# Assignment
Retype precisely the section of the data that starts at the line containing "September 2012 (699, 2256)" and runs to its final line, ends included.

# Records supplied
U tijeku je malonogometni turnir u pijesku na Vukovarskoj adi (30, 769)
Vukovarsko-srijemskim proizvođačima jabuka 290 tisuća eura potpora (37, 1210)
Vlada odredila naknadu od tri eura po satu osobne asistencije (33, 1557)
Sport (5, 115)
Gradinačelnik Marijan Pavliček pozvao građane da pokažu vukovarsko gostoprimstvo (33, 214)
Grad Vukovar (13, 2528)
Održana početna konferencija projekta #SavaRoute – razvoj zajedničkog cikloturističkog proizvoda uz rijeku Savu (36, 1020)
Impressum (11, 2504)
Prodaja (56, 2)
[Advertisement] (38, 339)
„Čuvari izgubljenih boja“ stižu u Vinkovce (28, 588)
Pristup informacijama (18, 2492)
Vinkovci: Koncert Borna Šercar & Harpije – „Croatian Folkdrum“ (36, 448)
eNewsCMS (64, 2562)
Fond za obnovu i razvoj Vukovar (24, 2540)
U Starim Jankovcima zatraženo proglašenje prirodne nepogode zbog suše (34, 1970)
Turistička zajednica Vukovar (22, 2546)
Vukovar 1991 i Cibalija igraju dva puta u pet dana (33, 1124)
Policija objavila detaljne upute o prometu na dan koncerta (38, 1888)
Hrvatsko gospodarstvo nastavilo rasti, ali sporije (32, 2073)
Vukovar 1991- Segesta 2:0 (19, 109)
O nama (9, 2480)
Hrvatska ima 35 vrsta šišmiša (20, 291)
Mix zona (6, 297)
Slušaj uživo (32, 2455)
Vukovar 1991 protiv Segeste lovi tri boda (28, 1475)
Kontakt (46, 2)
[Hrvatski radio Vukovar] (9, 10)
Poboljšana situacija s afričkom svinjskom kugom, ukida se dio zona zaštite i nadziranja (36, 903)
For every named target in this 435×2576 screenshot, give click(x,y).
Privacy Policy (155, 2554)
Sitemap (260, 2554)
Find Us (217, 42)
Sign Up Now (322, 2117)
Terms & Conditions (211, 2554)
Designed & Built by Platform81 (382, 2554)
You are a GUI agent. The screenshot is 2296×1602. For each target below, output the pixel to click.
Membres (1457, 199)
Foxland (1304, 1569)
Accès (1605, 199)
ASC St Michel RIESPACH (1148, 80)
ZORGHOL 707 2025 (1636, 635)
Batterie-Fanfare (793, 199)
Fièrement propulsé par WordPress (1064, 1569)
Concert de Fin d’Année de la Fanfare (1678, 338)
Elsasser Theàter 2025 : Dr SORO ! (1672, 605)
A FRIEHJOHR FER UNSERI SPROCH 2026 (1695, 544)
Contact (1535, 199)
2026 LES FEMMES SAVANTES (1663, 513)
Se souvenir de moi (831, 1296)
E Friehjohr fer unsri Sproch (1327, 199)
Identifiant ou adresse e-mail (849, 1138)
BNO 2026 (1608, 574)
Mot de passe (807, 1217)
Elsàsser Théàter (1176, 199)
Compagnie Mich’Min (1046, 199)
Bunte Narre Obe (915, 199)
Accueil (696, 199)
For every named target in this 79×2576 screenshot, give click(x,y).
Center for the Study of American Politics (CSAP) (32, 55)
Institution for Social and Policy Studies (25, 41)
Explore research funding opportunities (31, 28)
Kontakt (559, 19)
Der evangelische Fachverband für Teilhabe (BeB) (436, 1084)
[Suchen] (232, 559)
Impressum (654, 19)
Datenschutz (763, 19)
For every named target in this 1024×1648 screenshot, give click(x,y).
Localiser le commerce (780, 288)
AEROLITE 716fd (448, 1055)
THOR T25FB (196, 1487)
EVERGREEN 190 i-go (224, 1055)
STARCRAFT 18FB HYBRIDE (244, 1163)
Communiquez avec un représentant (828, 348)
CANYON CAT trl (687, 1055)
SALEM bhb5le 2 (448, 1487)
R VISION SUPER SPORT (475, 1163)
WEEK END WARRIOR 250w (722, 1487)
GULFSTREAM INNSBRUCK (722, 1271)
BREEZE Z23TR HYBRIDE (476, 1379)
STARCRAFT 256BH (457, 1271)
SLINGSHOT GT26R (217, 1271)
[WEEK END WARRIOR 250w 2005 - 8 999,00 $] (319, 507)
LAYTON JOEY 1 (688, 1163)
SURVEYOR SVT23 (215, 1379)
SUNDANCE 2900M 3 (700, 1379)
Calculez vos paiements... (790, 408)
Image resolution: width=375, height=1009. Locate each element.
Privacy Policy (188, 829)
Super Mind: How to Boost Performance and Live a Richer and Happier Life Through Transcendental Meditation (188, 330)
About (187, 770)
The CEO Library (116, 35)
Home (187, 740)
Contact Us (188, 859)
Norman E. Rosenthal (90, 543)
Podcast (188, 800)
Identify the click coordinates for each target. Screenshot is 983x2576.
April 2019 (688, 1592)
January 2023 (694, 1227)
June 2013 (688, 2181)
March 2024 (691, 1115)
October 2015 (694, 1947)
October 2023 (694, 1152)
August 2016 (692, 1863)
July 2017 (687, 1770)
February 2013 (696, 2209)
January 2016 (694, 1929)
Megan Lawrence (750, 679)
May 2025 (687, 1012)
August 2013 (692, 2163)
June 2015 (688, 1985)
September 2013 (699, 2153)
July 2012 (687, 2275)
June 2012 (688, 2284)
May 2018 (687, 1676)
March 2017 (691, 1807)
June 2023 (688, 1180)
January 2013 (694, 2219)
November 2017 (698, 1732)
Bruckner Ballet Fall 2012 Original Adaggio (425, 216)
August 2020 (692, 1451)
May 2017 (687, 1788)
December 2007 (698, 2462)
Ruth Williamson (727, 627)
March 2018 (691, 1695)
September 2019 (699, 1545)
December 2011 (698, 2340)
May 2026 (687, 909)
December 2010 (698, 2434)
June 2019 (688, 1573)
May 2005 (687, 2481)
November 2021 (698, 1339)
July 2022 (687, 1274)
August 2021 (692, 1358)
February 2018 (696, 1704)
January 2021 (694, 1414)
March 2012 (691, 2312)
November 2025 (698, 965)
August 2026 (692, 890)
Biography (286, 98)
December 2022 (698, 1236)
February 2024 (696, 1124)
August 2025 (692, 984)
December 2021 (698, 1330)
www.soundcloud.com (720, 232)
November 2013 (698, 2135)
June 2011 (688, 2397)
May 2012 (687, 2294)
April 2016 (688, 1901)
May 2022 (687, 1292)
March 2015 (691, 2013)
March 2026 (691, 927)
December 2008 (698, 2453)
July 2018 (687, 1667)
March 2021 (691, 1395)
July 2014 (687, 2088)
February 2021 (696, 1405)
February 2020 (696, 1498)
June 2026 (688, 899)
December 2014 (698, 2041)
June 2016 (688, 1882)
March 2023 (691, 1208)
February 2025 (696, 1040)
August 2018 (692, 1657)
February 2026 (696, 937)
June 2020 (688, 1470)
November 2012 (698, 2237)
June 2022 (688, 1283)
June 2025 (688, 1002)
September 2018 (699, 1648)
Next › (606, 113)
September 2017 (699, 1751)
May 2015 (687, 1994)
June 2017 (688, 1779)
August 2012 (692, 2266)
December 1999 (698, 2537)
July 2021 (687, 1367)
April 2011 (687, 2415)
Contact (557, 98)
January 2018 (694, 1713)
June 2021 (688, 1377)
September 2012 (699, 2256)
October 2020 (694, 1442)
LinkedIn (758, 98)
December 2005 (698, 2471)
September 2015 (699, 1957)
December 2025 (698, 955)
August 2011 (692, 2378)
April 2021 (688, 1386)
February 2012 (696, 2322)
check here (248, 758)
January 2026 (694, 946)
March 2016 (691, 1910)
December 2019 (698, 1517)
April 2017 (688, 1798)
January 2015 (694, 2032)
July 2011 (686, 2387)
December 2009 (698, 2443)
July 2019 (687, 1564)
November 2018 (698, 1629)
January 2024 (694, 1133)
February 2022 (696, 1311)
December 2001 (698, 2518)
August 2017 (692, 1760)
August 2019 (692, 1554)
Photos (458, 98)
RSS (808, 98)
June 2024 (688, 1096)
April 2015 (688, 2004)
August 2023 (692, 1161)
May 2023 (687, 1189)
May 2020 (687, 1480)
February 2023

# Solution for this problem
September 2012 (699, 2256)
October 2020 (694, 1442)
LinkedIn (758, 98)
December 2005 (698, 2471)
September 2015 (699, 1957)
December 2025 (698, 955)
August 2011 (692, 2378)
April 2021 (688, 1386)
February 2012 (696, 2322)
check here (248, 758)
January 2026 (694, 946)
March 2016 (691, 1910)
December 2019 (698, 1517)
April 2017 (688, 1798)
January 2015 (694, 2032)
July 2011 (686, 2387)
December 2009 (698, 2443)
July 2019 (687, 1564)
November 2018 (698, 1629)
January 2024 (694, 1133)
February 2022 (696, 1311)
December 2001 (698, 2518)
August 2017 (692, 1760)
August 2019 (692, 1554)
Photos (458, 98)
RSS (808, 98)
June 2024 (688, 1096)
April 2015 (688, 2004)
August 2023 (692, 1161)
May 2023 (687, 1189)
May 2020 (687, 1480)
February 2023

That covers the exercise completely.